At the same time, owners of FTT-TOKEN also sold strongly, which worsened the Position of Alameda. On Tuesday, according to the data from Kaiko, a record amount of 309 million FTT was traded, which corresponds to more than 1 billion USD, which deals with the sale of other assets by FTX to defend coins.
But the price of FTT still broke up by 80 percent on Monday and Tuesday. The loans secured against the financial transaction tax were under water and created a vicious circle that Banksman-Fried was difficult to break through.
In search of a lifeline, he turned to his arch -rival - Zhao at Binance - who agreed to buy the stock exchange on Tuesday. FTX "asked for our help", Zhao wrote on Twitter and added: "There is a significant liquidity crisis."
But after less than 48 hours of diligence, Binance went away on Wednesday. Zhao referred to concerns about the business practices of FTX and the investigation by the supervisory authorities.
After his best bet was gone, Bankman-Fried searched for an alternative and asked investors by up to $ 8 billion to stuff a hole in the FTX balance. He turned to the crypto exchanges OKX, the StableCoin operator Tether and Justin Sun, the founder of the crypto token Tron, to get a money injection-but none came about.

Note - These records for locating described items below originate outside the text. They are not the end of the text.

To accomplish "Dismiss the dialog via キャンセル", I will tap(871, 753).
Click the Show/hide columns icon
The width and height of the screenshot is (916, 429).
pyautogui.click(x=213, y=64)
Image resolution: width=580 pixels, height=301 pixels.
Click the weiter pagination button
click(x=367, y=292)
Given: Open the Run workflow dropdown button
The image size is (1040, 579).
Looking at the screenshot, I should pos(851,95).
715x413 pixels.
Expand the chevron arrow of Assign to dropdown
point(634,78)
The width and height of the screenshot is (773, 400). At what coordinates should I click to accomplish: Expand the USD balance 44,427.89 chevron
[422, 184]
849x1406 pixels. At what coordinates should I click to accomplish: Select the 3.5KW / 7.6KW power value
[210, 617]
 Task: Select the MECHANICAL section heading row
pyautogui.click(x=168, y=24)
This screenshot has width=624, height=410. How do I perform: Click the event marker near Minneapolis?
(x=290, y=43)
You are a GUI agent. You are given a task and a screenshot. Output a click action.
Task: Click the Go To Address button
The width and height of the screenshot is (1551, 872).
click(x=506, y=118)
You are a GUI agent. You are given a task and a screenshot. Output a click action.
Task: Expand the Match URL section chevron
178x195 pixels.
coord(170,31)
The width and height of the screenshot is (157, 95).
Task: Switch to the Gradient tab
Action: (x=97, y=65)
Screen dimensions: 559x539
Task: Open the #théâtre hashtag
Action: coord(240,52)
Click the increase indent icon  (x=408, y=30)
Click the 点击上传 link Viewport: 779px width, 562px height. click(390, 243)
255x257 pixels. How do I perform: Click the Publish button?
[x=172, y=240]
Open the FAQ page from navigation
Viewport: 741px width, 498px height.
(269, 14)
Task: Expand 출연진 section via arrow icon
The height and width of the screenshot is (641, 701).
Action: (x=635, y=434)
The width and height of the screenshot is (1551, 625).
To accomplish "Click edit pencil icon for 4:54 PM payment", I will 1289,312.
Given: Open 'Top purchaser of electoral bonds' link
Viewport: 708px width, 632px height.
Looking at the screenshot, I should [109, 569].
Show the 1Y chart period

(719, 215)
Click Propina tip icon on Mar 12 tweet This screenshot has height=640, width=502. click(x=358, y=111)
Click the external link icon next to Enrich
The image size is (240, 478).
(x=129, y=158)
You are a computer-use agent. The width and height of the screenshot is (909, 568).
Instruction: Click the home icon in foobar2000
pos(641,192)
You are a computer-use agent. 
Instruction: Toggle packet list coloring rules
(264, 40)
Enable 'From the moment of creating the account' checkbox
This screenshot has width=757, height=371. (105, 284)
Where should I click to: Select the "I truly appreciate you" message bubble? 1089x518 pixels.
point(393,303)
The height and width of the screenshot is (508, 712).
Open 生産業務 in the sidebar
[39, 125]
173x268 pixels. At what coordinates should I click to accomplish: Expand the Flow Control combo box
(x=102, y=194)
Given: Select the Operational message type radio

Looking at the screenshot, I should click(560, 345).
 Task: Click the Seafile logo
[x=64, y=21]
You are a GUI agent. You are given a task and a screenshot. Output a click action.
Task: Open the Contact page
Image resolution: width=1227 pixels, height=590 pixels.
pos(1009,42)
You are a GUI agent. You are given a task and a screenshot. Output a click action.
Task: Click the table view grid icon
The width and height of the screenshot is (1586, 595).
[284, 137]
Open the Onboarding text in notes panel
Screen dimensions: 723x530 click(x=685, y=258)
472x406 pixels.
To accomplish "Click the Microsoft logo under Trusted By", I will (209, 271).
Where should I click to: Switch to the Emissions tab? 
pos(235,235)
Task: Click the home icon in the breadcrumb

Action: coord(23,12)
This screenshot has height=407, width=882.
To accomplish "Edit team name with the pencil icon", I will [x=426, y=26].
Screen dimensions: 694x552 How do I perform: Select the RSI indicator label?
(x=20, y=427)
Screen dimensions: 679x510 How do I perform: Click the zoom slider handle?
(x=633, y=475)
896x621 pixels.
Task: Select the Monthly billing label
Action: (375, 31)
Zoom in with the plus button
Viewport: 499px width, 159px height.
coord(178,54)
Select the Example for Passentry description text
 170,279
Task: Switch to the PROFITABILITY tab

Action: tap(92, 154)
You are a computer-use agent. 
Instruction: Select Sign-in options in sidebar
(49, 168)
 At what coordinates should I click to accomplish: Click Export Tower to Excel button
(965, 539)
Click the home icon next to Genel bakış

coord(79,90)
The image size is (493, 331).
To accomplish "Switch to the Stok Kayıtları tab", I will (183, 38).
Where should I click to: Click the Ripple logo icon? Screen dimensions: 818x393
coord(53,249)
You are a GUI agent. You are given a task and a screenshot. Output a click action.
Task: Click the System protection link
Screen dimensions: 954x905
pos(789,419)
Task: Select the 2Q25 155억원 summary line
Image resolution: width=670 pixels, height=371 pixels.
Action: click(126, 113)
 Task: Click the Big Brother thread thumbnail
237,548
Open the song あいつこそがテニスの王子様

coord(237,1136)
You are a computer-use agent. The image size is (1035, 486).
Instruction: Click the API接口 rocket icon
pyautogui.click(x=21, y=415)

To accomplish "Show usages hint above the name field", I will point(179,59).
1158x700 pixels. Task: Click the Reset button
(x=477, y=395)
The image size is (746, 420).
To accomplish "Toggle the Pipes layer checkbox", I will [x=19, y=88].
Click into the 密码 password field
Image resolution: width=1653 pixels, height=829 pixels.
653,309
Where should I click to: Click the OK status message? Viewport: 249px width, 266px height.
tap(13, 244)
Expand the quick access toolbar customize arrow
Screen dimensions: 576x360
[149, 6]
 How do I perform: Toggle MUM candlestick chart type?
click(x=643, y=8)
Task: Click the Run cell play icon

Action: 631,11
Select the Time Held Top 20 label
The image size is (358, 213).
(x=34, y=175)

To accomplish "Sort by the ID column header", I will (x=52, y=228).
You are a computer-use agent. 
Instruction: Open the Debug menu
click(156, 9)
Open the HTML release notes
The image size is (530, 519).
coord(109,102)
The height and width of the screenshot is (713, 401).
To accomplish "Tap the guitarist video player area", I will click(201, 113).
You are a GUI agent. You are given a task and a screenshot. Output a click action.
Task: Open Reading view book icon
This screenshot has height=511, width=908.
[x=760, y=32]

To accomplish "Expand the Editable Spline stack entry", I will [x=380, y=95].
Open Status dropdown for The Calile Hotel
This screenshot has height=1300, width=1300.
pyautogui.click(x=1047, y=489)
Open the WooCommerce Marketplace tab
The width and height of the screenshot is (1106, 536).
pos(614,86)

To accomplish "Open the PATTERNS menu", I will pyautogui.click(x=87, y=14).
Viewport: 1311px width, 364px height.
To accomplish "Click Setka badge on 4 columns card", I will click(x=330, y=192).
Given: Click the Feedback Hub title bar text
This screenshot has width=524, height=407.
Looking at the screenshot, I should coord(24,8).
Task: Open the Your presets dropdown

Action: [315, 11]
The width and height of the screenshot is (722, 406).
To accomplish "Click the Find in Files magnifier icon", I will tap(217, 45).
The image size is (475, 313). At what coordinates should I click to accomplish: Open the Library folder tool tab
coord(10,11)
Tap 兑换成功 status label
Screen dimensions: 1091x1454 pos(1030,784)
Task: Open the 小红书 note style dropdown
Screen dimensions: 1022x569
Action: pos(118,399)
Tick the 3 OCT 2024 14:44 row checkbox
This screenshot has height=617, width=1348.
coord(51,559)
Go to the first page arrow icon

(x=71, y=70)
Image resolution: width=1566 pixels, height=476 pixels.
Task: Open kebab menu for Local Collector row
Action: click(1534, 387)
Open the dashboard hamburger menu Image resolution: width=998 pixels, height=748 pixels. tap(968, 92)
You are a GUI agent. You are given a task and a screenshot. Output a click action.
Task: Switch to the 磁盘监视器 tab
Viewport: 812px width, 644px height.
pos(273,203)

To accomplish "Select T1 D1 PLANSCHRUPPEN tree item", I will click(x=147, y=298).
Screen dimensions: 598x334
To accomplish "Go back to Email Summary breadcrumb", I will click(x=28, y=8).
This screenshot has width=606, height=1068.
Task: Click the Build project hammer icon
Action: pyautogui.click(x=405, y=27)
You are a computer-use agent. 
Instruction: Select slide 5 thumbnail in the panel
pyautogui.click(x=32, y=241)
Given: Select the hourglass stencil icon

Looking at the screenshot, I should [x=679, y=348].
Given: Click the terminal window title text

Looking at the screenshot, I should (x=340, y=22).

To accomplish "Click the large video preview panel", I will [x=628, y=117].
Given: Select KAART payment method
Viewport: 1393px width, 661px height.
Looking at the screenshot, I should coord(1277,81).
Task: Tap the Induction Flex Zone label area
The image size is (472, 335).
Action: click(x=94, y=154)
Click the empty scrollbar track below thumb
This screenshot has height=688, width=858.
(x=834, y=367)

investors who had supported him as willingly as Sequoia Capital and Softbank at the beginning of the year, wrote down the investments to zero.
Bankman-Fried went to Twitter on Thursday to apologize for the crisis that devoured his crypto empire. "I'm sorry. This is the biggest. I screwed it up and should have done it better," he said, adding that Alameda would close. In one last attempt he tried to assure the market that FTX Solvent was, but not liquid and that the users of his US arm "go well".
It was too late. FTX and Alameda had registered bankruptcy within 24 hours, and Zhao predicted that the effects would plunge the industry into a crisis that resembled the crash from 2008. The US supervisory authorities are examining the FTX loan products and the management of customer money, said a person who is familiar with it. For many, the cause was simple.
"All rooted in a lack of transparency and conflicts of interest," said Anish Puaar, head of the European stock market structure at the Market Maker. "A large stock exchange like the London Stock Exchange or the German stock exchange has never been so closely connected to a market maker."